Before the Dawn was first published in 1932 with the English translation being completed in 1987 by William Naff as a result of his doctoral dissertation about Shimazaki Toson, the author. Toson departed for Paris in 1913 as the first Japanese writer to take up residence outside of Japan. His reasons to leave Japan were not exactly honorable and he never intended to return, but the outbreak of WWI took him home after only three years.

Naff suggests it was some years later before Tolson was able to publicly rehabilitate himself through his second novel, Before the Dawn, by telling the story of his father’s life in the middle of the nineteenth century. This proved to be his masterpiece as it was a fictional history about that time according to Tolson, “…when the old was being discarded even though the new things to replace them had not yet been created”. These were the years leading up to the Meiji Restoration of Imperial Rule.

Before the Dawn is Tolson’s version of the Meiji Restoration, which played a defining role in those events of the nineteenth century that entered the Japanese national consciousness, and had been “…too painful and too filled with ambiguity … to be confronted by the Japanese public”.

The startling chain of events leading to the restoration of imperial rule in 1886 saw Japan evolve from being a feudal society to one having a capitalist economy with a lingering Western influence. The samurai had passed into oblivion.

The history of Tolson’s own family had also been too painful and embarrassing for him to face, and Before the Dawn thus satisfied his personal desire for a more complete and public approach to his family’s actions. It is the story of rural Japan, beginning in 1558, with his fictionalized family of samurai origins, and the great emphasis upon stability, family, and order facing the changes brought about by “enlighten rule’.

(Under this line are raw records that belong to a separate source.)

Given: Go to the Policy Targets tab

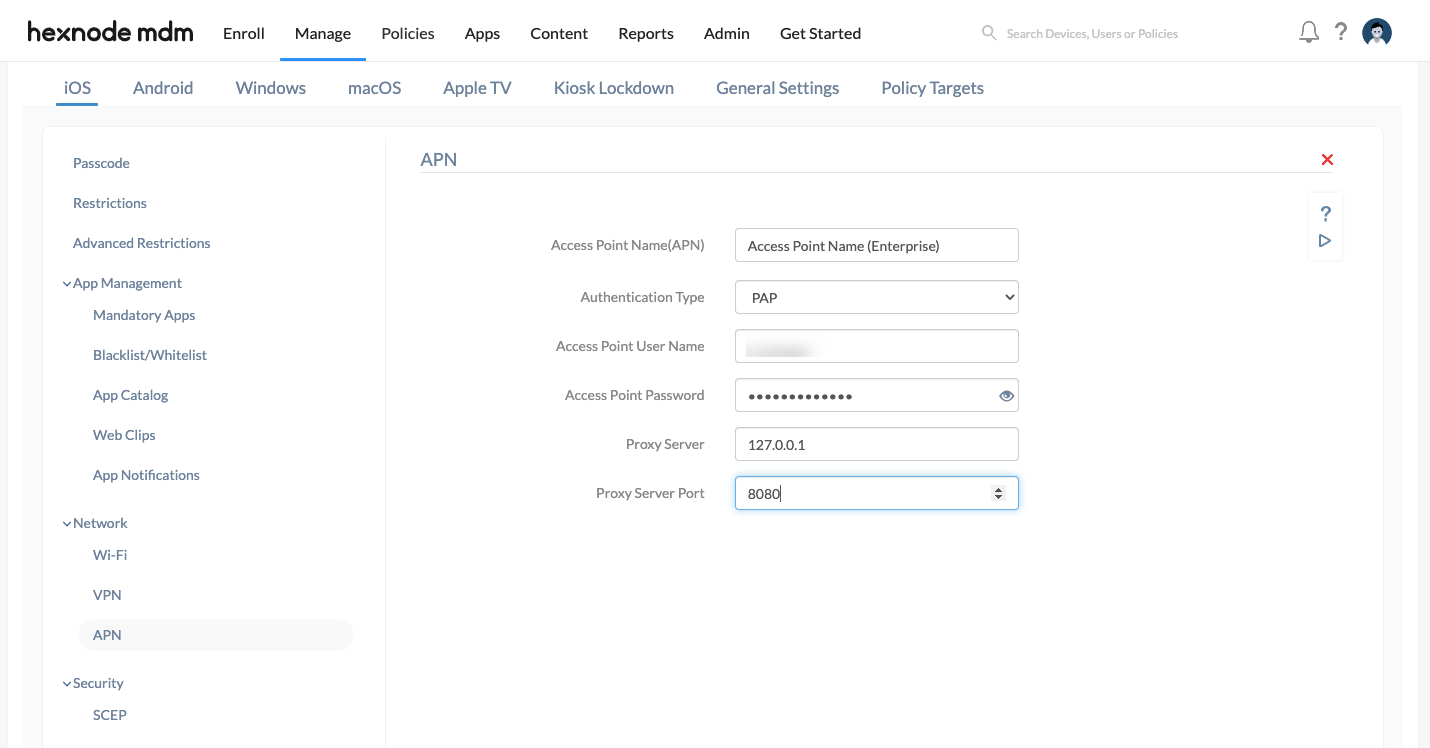Looking at the screenshot, I should 931,88.
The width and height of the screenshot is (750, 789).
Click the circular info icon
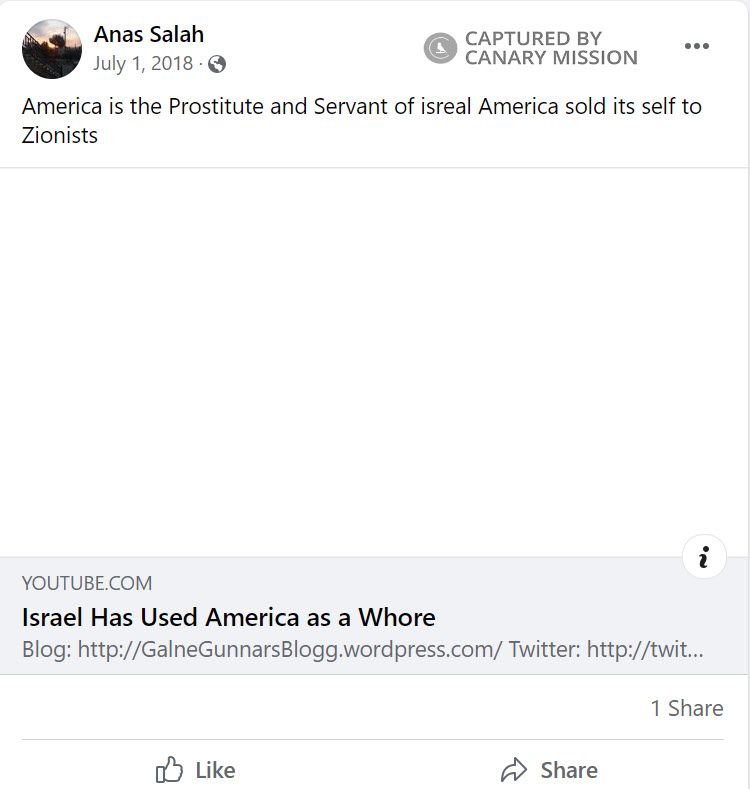click(704, 557)
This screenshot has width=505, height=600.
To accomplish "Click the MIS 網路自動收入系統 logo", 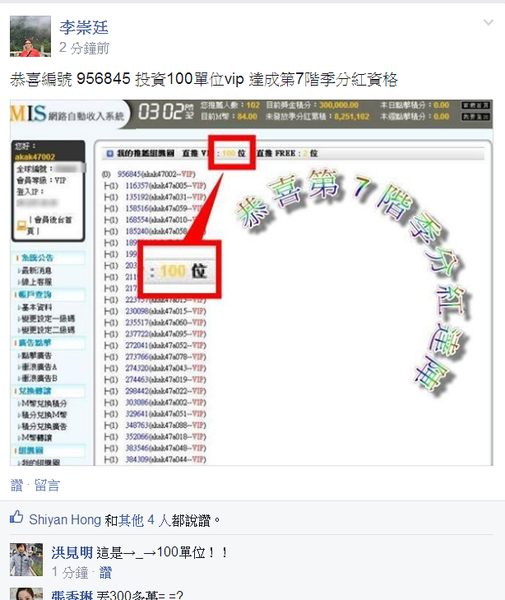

Such rule, that was to combine western advancements with eastern values to the centuries old traditions ‘of order of life’, that protected, fed, and nurtured the citizens of rural villages is told in stark detail by Tolson. Of all the shocks that Tolson’s protagonist, Hanzo, had to endure was the program of Europeanization that was so quickly initiated and most difficult to bear. Hanzo loved his vision of the imperial institution. Naff points out that the implications of what took place in nineteenth-century Japan are still unfolding in our own day and no nation or individual remains untouched by them.

Naff further states that the writing of this immense novel as marking the apex of Tolson’s career and had long since earned its author a secure place among the leading figures in modern Japanese literature. Its appearance was the major literary event of its time. To give one an idea of the prodigious writings of Tolson, Naff points us to a 1983 “selected bibliography” that lists one hundred thirty-four books, forty-seven special journal issues, and some seven hundred articles and essays. Before the Dawn, even though a fictionalized version of those historic times, remains the standard against which all other novels about that period of immense change in Japan’s culture are measured.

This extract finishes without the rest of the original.